WL#7152: PERFORMANCE SCHEMA, EXTRACT DIGEST

Affects: Server-Prototype Only   —   Status: Complete

The performance schema currently computes a statement DIGEST.

This task is to allow the sql layer to access a statement digest,
once parsing is done.


User Documentation
==================

Code refactoring. No user documentation required.
Pure re factoring : no functional requirements.
This task alone is only about re factoring,
to move the digest related code:
- from storage/perfschema (the performance schema implementation)
- to sql/ (the SQL layer of the server)

As a result of re factoring, the following APIs are available in the SQL layer:
- compute_digest_md5(), to compute a query digest
- compute_digest_text(), to compute a query digest text.

Overview of code moved:
=======================

Moved code
- from file 'storage/perfschema/gen_pfs_lex_token.cc' (deleted)
- to file 'sql/gen_lex_token.cc' (new file)

Moved code
- from storage/perfschema/pfs_digest.h
- from storage/perfschema/pfs_digest.cc
- to file 'sql/sql_digest.h' (new file)
- to file 'sql/sql_digest_stream.h' (new file)
- to file 'sql/sql_digest.cc' (new file)

Renaming of code:
=================

#define PSI_MAX_DIGEST_STORAGE_SIZE --> #define MAX_DIGEST_STORAGE_SIZE
#define PFS_MD5_SIZE --> #define MD5_HASH_SIZE
#define PFS_SIZE_OF_A_TOKEN --> #define SIZE_OF_A_TOKEN

macro MYSQL_ADD_TOKEN() --> method Lex_input_stream::add_digest_token()

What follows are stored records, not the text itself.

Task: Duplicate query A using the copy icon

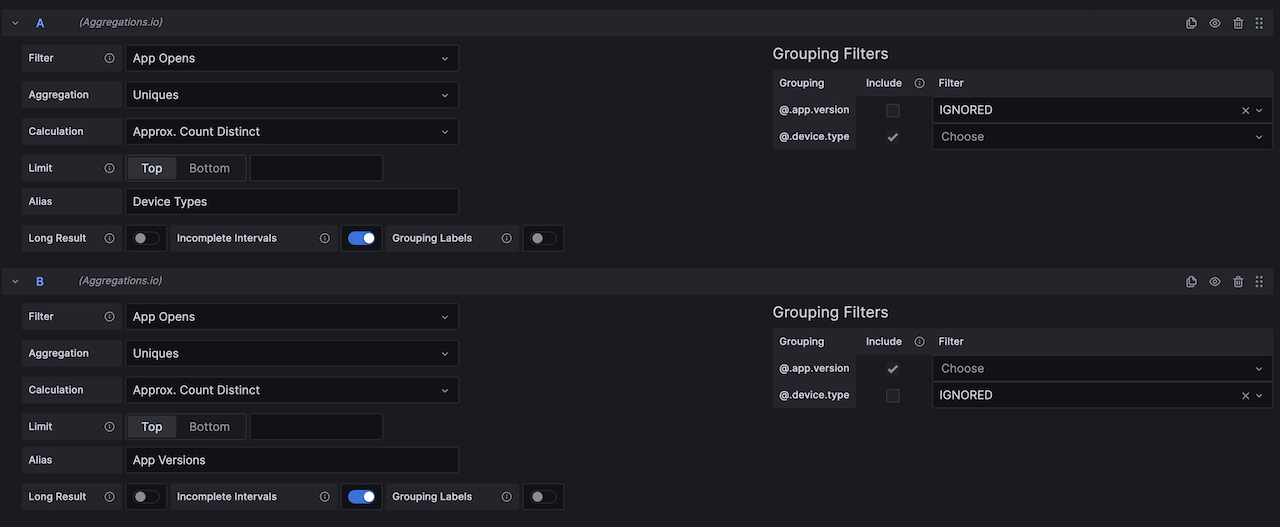Action: click(x=1191, y=23)
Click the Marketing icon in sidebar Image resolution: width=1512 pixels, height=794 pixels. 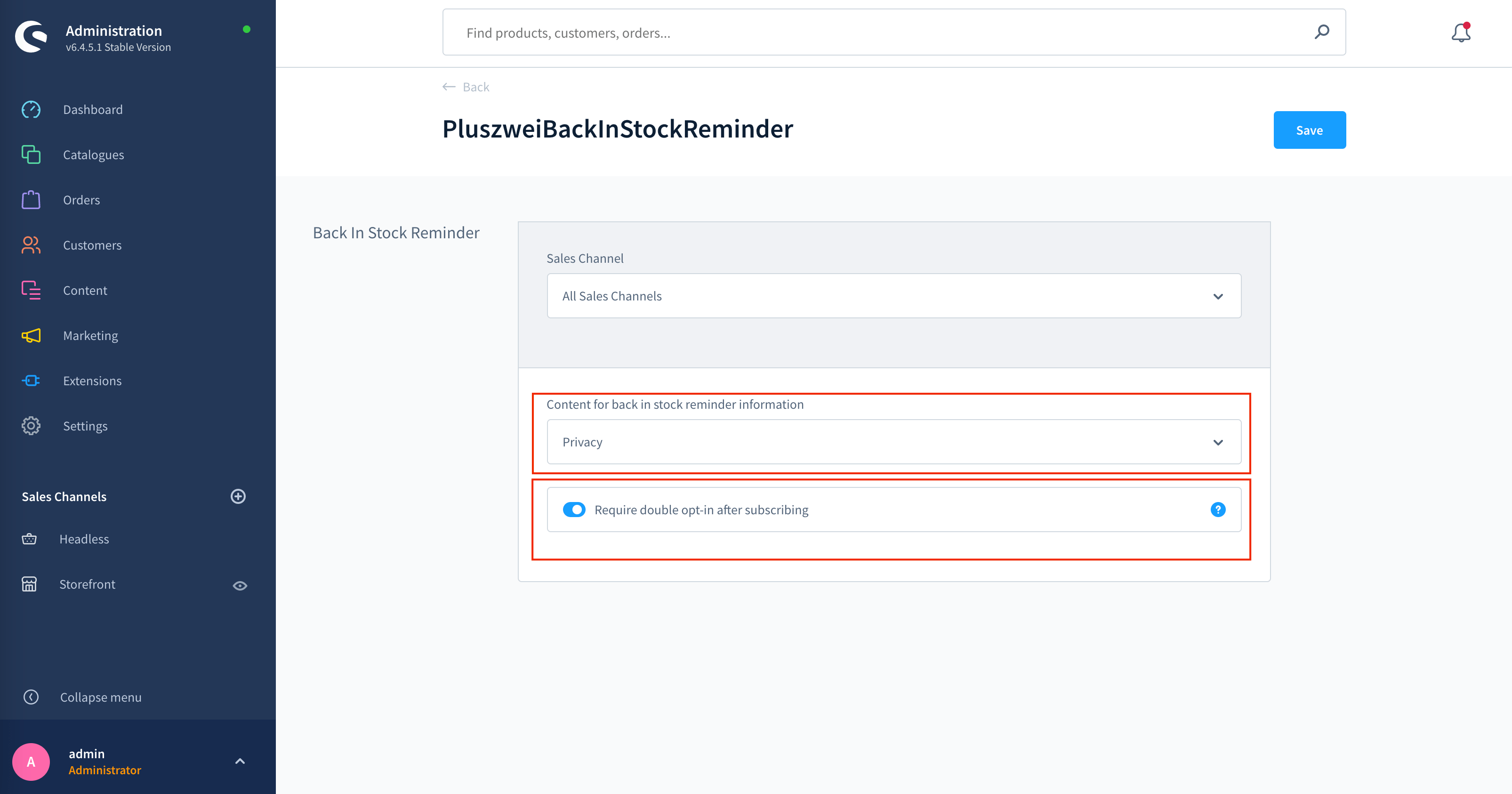(31, 335)

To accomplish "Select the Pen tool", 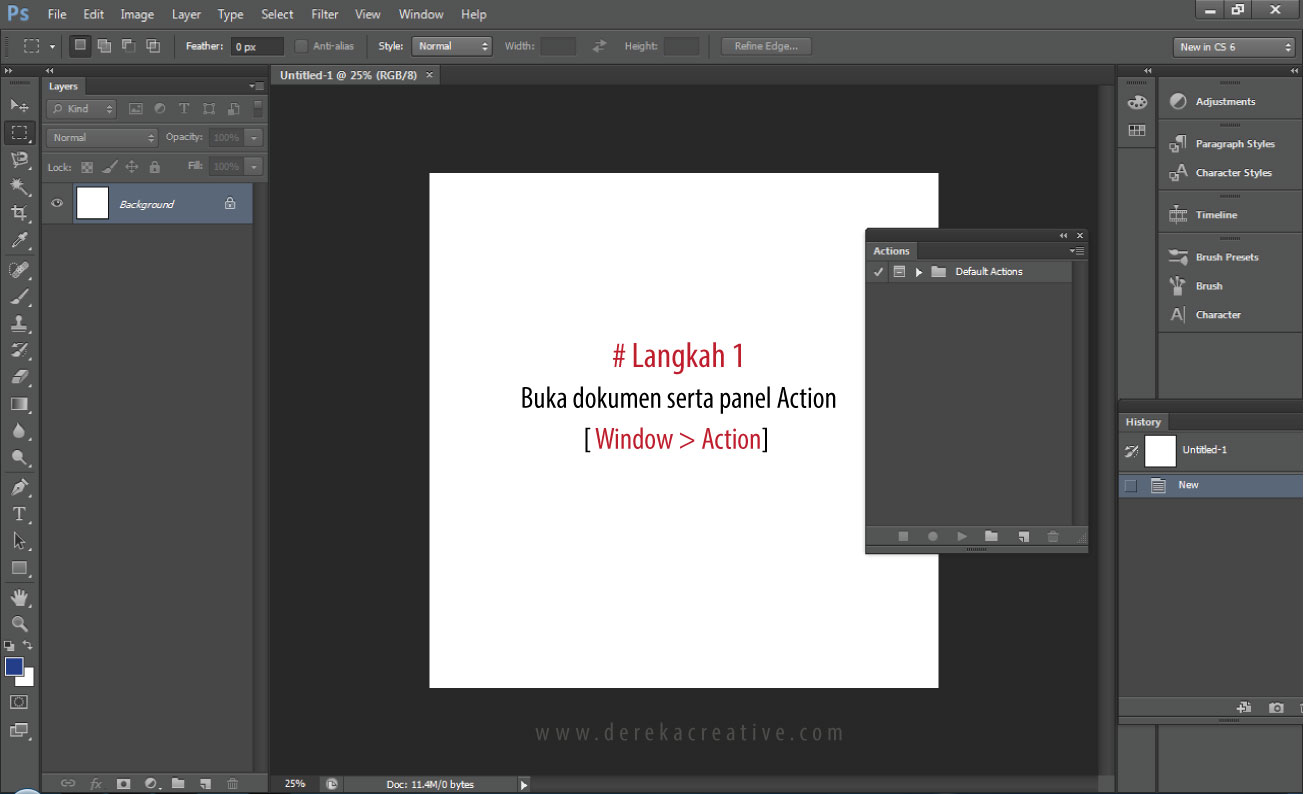I will (x=19, y=487).
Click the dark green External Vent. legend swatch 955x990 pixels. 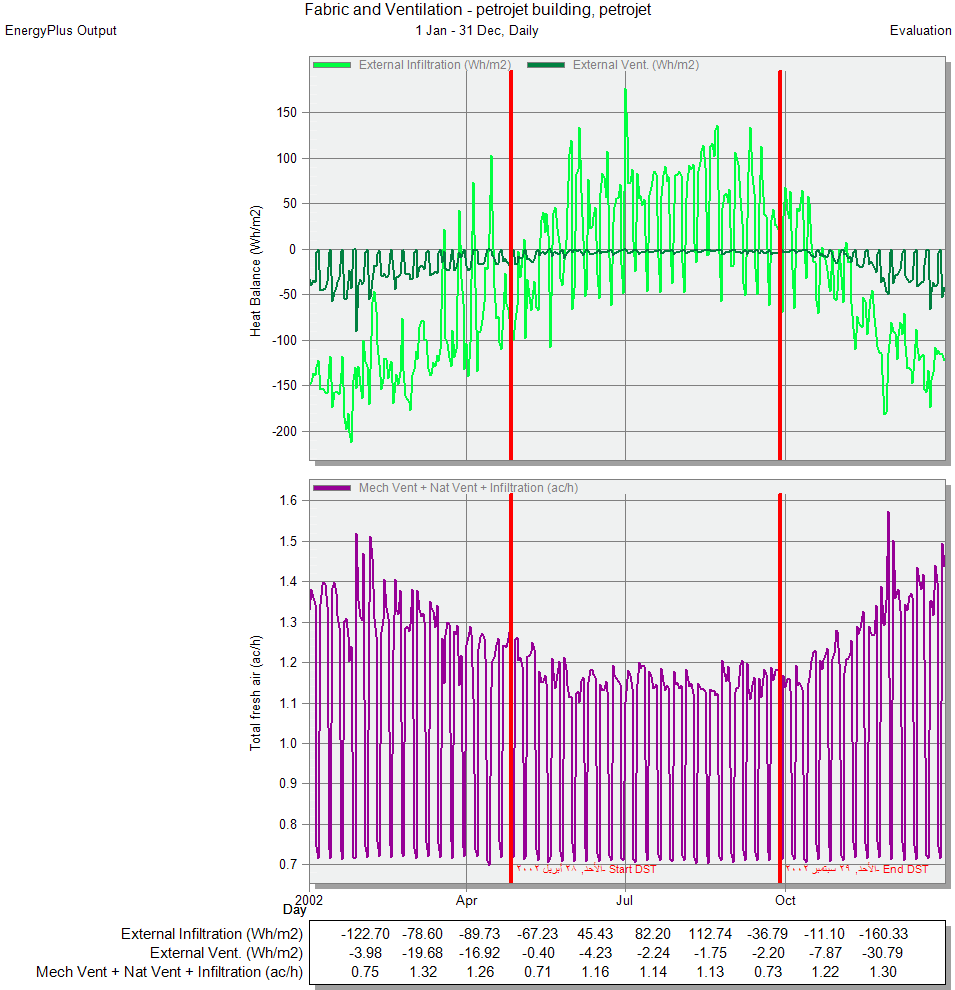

struct PSI_digest_storage --> struct sql_digest_storage
function digest_reset() --> method sql_digest_storage::reset()
function digest_copy() --> method sql_digest_storage::copy()

struct PSI_digest_locker_state --> struct sql_digest_state

function get_digest_text() --> function compute_digest_text()

Changes to the server:
======================

1. class THD

New attributes:
- THD::m_digest_state
- THD::m_digest

The digest of a statement has a life cycle longer that just a call to the
parser, because the server may need to read a statement digest *after* parsing
is completed.
To achieve that, the memory used to represent a digest is stored in THD.

2. Invoking the parser

A digest computation is a by product of parsing.
A digest can be used independently by the performance schema itself,
and by the calling code.
Not every parser invocation needs to compute a digest, as the parser is used in
many different contexts.

2.1 When a digest is never required:

Before invoking the parser:
  sql_digest_state *parent_digest;
  parent_digest= thd->m_digest;
  thd->m_digest= NULL;

After invoking the parser:
  thd->m_digest= parent_digest;

2.2 When a digest might be required by the performance schema:

Before invoking the parser:
  sql_digest_state *parent_digest;
  parent_digest= thd->m_digest;
  thd->m_digest= & thd->m_digest_state; /* or any valid storage */

After invoking the parser:
  thd->m_digest= parent_digest;

The decision to compute the digest or not depends on the runtime
configuration used in the performance schema.
See MYSQL_DIGEST_START()

2.3 When a digest is required by the server code:

Before invoking the parser:
  Parser_state parser_state;
  sql_digest_state *parent_digest;
  parent_digest= thd->m_digest;
  thd->m_digest= & thd->m_digest_state; /* or any valid storage */
  parser_state.m_input.m_compute_digest= true;

After invoking the parser:
  thd->m_digest->m_digest_storage contains the resulting digest.
  Functions compute_digest_text() and compute_digest_md5() can be used
  to read the result.
  thd->m_digest= parent_digest; /* restore the context */

Explicitly setting the compute digest flag in the parser input
forces the parser to compute a digest, even when the performance schema
instrumentation is disabled.

The Parser_input structure, part of Parser_state, contains all the parameters
that affect the parser behavior, for clarity.
Currently, this consist only of one flag (whether to compute a digest or not).

New API exposed:
================

After parsing is done, the digest computed by the parser can be obtained using
the following functions.

Function compute_digest_md5()
-----------------------------

/**
  Compute a digest hash.
  @param digest_storage The digest
  @param [out] md5 The computed digest hash. This parameter is a buffer of size
@c MD5_HASH_SIZE.
*/
void compute_digest_md5(
  const sql_digest_storage *digest_storage,
  unsigned char *md5);

Function compute_digest_text()
------------------------------

/**
  Compute a digest text.
  A 'digest text' is a textual representation of a query,
  where:
  - comments are removed,
  - non significant spaces are removed,
  - literal values are replaced with a special '?' marker,
  - lists of values are collapsed using a shorter notation
  @param digest_storage The digest
  @param [out] digest_text
  @param digest_text_length Size of @c digest_text.
  @param [out] truncated true if the text representation was truncated
*/
void compute_digest_text(const sql_digest_storage *digest_storage,
                         char *digest_text, size_t digest_text_length,
                         bool *truncated);